Now I need to tell the ASA not to NAT the traffic between the remote access clients and the internal network they will be accessing. First I'll create an access list that defines the traffic, and then we'll apply this list to the nat statement for our interface.

corpasa(config)#access-list no_nat extended permit

                  ip 192.168.200.0 255.255.255.0 192.168.100.0 255.255.255.0

corpasa(config)#nat (inside) 0 access-list no_nat

Figure G

Click to enlarge.

Step 7. Configure user accounts

Now we're ready for some user accounts. Here I'll create a user and assign this user to our remote access VPN. While you are setting up local accounts here, you can also configure domain servers and use domain authentication if you choose to do so.

corpasa(config)#username hyde password l3tm3in

corpasa(config)#username hyde attributes

corpasa(config-username)#service-type remote-access

Figure H

Click to enlarge.

» **Actions to take**:
(A) In the ASA configuration extract, what name is given to the access list that defines the traffic the ASA should not NAT?
(B) Copy the ASA configuration extract word for word from "corpasa(config)#nat (inside) 0" to "choose to do so.".

» **Records supplied**:
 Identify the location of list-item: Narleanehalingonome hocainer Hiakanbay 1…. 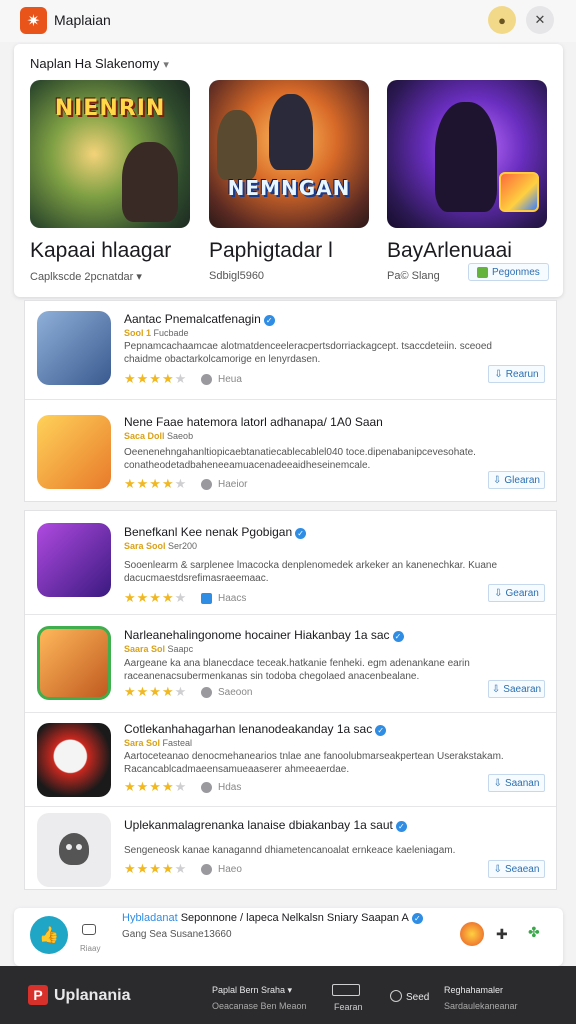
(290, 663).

...

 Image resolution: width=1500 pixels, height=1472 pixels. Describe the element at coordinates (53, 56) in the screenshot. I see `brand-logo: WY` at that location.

» **Responses to the tasks**:
(A) no_nat

(B)
corpasa(config)#nat (inside) 0 access-list no_nat

Figure G

Click to enlarge.

Step 7. Configure user accounts

Now we're ready for some user accounts. Here I'll create a user and assign this user to our remote access VPN. While you are setting up local accounts here, you can also configure domain servers and use domain authentication if you choose to do so.